A group of nine Bolles upper school students traveled to Guatemala this summer as part of a new school service learning experience led by Bolles faculty, Erin DuChanois and Allison Chandler.
In addition to serving in two Guatemalan schools during their seven-day visit, students toured historical buildings, Mayan ruins, volcanoes and other cultural sites. The trip also inspired new community service initiatives and club projects expected to launch during the 2017-2018 school year.
Students on the Bolles Guatemala trip included Ellie Anderson, Patterson Guyton, Lauren MacGregor, Jordan Bunn, Chloe Coffindaffer, Kate Gatto, Kavi Kerner, Skyler Mitchell and Nick Maniatis.
“It was a trip that opened our students’ eyes and captivated their hearts,” said DuChanois. “They were exposed to the poverty that exists and to various groups who are working to teach Guatemalans how to make a better life for themselves. They also learned about people who have held strong to their ancient beliefs in a modern world.”
DuChanois is connected to Guatemala through her brother, who lives in Guatemala City and works for the Cooperative for Education (CoEd), a nonprofit organization dedicated to breaking the cycle of Guatemala’s poverty through education. DuChanois visited the country last year and contemplated ways she could link Bolles students with Guatemalan students served by CoEd.
Upon returning to Bolles, she found enthusiastic support in Chandler, who teaches Bolles’ Latin American History elective. Chandler’s first trip to Guatemala inspired her to become a teacher. DuChanois and Chandler staged a student trip application process in the spring, challenging selected students to research and present Guatemalan topics of historical significance. Selected students also spent time fundraising for the purchase of three book shelves and school supplies for the Guatemalan students.

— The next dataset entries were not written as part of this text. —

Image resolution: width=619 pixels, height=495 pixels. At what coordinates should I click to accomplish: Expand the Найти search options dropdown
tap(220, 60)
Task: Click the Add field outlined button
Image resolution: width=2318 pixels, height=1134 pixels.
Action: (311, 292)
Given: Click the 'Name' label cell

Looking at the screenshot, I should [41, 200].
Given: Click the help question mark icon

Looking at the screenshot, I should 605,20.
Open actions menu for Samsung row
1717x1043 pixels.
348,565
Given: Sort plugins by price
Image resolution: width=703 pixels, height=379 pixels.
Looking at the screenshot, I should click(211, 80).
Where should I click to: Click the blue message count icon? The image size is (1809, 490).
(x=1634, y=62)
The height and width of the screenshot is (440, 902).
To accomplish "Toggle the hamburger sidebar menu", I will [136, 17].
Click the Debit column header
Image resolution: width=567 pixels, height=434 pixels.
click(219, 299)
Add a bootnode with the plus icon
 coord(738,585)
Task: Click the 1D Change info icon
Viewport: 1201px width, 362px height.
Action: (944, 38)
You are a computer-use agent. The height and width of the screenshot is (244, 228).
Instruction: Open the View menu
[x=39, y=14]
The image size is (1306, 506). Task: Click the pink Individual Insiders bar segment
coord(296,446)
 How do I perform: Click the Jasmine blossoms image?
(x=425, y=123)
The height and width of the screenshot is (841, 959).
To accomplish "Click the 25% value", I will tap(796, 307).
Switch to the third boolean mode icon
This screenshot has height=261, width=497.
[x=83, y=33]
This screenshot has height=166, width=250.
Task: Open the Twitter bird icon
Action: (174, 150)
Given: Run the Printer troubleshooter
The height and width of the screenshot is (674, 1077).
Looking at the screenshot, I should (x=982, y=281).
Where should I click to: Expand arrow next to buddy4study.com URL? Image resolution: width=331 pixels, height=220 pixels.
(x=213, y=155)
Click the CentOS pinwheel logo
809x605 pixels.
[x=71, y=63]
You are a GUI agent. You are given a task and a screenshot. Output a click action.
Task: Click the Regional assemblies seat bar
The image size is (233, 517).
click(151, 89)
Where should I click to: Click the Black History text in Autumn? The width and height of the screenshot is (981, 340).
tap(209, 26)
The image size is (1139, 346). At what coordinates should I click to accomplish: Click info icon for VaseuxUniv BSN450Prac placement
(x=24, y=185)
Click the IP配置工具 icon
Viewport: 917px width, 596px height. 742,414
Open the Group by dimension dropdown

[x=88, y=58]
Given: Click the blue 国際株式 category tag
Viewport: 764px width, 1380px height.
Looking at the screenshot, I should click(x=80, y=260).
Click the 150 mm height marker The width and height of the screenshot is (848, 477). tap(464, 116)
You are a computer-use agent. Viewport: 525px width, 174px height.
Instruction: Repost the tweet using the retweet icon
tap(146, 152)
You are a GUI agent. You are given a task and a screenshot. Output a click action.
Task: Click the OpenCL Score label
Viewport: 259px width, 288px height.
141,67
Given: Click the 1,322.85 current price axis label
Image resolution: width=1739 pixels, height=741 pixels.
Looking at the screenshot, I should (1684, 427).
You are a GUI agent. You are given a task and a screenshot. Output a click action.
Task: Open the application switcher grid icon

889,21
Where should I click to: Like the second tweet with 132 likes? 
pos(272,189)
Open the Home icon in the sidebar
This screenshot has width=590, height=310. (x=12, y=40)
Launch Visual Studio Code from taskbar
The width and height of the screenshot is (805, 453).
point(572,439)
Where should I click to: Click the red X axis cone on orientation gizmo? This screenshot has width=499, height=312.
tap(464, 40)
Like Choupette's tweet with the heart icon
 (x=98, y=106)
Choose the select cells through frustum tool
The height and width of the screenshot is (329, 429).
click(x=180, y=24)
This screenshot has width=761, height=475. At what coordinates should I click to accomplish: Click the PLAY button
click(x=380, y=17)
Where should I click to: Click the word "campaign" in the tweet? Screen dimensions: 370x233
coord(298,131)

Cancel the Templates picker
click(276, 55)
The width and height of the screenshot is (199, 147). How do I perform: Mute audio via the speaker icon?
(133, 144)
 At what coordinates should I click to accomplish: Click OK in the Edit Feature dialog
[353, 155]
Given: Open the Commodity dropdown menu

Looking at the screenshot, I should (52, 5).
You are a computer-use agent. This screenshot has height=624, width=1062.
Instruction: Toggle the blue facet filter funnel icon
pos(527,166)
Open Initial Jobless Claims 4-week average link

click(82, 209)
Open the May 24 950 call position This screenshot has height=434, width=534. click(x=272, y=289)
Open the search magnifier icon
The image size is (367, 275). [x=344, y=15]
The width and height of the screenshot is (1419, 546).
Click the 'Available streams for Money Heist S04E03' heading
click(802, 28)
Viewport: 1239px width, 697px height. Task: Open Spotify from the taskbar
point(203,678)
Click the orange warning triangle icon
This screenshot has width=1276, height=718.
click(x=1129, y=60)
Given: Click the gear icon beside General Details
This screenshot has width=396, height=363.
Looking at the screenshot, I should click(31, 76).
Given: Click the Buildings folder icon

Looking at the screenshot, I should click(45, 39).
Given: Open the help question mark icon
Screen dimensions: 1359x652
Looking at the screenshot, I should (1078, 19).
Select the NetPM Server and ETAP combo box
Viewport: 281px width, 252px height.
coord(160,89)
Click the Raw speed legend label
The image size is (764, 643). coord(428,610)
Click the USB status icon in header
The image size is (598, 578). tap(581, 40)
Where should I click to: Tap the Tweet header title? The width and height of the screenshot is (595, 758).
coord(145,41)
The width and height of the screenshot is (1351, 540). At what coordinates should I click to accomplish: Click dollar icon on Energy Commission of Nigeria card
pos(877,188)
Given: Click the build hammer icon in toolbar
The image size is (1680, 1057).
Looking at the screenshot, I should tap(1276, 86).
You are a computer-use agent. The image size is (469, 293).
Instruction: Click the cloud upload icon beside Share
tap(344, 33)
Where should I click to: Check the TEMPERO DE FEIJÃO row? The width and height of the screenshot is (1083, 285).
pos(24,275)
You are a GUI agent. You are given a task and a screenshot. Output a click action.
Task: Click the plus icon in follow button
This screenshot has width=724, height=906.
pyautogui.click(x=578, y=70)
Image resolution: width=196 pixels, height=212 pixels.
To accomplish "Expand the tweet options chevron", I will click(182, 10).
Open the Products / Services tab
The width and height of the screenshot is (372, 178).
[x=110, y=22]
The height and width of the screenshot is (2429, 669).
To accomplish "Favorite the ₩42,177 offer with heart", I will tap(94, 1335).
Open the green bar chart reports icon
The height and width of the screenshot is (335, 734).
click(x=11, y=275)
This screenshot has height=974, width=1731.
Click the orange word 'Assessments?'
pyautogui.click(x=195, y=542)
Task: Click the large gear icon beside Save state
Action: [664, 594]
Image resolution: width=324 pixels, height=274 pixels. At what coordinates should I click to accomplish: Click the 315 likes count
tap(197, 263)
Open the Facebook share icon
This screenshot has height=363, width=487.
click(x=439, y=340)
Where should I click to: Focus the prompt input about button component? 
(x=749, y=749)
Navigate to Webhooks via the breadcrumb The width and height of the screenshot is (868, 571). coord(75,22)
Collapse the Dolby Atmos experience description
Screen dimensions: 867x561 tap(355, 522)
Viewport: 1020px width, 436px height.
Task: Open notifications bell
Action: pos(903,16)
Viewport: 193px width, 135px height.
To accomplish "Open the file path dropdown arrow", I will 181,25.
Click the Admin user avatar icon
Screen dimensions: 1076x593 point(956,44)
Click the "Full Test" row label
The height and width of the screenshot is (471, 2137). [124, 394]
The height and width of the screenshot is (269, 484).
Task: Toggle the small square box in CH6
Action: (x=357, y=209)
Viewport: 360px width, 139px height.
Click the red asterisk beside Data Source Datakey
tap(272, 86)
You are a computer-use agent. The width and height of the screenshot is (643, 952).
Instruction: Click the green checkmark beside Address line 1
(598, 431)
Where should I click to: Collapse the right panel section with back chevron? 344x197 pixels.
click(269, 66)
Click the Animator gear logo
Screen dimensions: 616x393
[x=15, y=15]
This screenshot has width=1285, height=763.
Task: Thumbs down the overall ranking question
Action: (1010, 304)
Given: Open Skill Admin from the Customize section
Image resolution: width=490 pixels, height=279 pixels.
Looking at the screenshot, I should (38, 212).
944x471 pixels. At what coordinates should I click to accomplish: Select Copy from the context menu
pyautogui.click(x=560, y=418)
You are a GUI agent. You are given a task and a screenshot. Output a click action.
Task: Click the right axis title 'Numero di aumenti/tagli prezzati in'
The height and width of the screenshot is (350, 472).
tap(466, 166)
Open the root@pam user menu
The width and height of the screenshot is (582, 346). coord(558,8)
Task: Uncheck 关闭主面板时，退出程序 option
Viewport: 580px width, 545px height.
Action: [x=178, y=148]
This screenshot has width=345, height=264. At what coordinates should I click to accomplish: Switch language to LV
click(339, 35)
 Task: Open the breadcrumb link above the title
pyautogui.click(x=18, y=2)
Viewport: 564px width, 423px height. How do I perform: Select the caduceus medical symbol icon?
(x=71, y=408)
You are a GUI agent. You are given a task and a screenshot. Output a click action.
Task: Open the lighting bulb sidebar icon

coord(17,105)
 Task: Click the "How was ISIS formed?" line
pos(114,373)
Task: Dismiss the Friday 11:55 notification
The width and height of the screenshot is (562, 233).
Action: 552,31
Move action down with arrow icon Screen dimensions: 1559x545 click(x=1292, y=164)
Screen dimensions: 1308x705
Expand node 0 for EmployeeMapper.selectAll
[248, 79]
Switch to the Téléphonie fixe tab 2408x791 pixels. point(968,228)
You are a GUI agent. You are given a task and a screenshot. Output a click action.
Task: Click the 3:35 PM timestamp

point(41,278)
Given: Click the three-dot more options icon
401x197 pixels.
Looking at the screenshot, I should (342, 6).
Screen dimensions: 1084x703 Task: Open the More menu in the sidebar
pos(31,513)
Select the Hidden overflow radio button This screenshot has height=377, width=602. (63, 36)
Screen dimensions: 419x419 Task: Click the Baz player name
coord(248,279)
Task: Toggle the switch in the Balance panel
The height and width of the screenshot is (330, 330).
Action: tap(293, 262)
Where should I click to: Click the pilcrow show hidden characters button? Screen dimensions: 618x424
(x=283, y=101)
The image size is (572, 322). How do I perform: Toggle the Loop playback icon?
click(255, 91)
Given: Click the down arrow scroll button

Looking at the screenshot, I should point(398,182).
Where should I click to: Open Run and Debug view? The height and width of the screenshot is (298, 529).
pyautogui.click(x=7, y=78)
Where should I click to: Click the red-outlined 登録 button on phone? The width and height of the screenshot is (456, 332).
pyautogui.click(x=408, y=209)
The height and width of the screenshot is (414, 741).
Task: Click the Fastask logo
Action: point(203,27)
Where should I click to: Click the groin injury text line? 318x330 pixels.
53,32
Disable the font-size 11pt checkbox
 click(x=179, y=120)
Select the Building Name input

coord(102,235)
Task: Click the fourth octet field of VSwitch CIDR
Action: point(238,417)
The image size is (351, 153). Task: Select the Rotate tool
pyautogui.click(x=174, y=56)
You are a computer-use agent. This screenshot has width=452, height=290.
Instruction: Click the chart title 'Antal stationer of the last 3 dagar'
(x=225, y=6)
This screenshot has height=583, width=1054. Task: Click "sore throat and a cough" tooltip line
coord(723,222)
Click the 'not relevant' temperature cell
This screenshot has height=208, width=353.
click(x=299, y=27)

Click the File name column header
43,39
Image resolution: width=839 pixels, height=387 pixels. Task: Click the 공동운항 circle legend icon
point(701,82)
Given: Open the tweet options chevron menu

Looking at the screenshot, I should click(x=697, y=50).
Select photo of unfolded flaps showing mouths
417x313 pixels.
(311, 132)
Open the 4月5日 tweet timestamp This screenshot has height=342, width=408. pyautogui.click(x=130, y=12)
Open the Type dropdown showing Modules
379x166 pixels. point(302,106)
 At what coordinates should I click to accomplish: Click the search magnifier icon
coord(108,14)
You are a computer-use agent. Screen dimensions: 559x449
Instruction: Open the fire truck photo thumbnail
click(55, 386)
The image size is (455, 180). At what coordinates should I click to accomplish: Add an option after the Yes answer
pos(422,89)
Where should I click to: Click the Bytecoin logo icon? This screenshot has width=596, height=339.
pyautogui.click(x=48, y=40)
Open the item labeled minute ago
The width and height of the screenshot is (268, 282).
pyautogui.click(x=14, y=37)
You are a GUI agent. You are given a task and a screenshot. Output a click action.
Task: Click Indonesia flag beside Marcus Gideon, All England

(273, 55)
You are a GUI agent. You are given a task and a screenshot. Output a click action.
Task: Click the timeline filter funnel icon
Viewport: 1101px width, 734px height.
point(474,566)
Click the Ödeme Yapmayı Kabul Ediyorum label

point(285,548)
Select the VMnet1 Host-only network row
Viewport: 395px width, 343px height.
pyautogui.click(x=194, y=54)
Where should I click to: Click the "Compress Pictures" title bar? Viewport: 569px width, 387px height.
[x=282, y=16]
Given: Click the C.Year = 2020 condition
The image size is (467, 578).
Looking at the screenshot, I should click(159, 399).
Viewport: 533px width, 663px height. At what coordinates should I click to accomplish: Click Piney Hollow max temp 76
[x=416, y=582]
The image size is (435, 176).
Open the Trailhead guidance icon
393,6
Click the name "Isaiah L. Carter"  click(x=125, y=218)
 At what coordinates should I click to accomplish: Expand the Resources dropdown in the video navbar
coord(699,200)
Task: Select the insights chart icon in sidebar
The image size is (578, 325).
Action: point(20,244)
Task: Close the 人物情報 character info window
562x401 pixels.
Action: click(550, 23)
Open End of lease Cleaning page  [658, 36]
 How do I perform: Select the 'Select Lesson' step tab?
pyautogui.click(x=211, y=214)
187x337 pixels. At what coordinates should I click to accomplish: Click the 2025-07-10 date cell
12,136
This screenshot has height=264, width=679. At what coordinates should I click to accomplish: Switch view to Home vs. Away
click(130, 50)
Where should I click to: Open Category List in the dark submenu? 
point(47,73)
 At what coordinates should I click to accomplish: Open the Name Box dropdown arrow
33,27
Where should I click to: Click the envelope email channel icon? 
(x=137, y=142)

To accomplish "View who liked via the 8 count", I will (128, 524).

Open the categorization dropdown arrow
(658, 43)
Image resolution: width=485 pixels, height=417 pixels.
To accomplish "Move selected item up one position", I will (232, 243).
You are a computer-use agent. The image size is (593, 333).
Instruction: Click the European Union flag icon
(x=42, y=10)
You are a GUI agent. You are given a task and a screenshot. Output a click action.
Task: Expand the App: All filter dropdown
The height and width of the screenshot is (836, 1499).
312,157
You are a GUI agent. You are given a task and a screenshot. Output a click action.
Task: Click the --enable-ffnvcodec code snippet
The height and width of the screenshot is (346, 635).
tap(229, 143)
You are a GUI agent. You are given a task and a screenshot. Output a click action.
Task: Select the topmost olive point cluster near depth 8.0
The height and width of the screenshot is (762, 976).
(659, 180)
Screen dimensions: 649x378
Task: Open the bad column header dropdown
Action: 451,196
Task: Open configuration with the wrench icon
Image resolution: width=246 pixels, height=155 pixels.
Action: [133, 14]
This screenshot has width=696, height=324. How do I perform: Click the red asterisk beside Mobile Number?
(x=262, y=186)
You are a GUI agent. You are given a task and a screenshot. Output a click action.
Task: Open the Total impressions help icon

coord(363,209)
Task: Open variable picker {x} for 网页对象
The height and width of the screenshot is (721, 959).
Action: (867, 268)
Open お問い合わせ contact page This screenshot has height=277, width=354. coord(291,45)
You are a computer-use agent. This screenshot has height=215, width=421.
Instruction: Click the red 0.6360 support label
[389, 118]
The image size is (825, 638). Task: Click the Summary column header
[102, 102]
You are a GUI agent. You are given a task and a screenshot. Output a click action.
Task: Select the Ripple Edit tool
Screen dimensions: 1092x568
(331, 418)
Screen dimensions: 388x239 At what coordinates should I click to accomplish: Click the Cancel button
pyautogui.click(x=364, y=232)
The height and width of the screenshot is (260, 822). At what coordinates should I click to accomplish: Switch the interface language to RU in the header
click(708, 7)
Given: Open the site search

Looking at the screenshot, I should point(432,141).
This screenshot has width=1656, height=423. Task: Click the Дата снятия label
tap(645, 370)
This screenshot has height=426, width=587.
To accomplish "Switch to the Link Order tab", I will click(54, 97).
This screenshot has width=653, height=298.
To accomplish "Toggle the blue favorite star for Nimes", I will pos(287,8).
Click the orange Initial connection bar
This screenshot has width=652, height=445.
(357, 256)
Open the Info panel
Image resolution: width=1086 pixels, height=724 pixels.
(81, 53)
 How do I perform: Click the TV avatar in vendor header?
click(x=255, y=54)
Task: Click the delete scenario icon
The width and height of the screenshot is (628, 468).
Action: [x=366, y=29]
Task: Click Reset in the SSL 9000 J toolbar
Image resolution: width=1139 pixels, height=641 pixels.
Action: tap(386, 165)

During their June trip to Guatemala, students visited a “morning school,” where they interacted with elementary-aged Guatemalan children in the classroom and painted the bookshelves they donated. They also visited an “afternoon school,” where Bolles students teamed with middle school-aged Guatemalan students in their computer lab. In addition, they taught Guatemalan students how to create a Sway page featuring videos they had created on different topics.
“The students were so welcoming to us, and our students didn’t hesitate to get involved,” said Chandler. “It was that human interaction, the ability to learn from each other, that made the experience so special. We received much more from them than we gave.”
The trip also included touring historical buildings in Guatemala City and Antigua; climbing a volcano; visiting the Iximche Mayan ruins and watching a Mayan ceremony; shopping in colorful marketplaces in Antigua, Panajachel, and Santiago; and boating to several Mayan villages on Lake Atitlan.
“One of the students’ favorite activities was climbing the Pacaya volcano,” said DuChanois. “Roasting marshmallows on the crater of a volcano is a once-in-a-lifetime experience!”
As the 2017-2018 school year approaches, students and trip leaders are mulling ways they can continue their Guatemalan service mission. One participant wants to start a new student club that will raise funds for CoEd and help meet the educational needs of students in Guatemala. The club also aims to bring awareness to Bolles students of how education can help break the cycle of poverty. Another student wants to begin a pen pal/email program with the middle school students.
Organizers hope to plan a similar trip to Guatemala again so more Bolles students can experience the country and its people.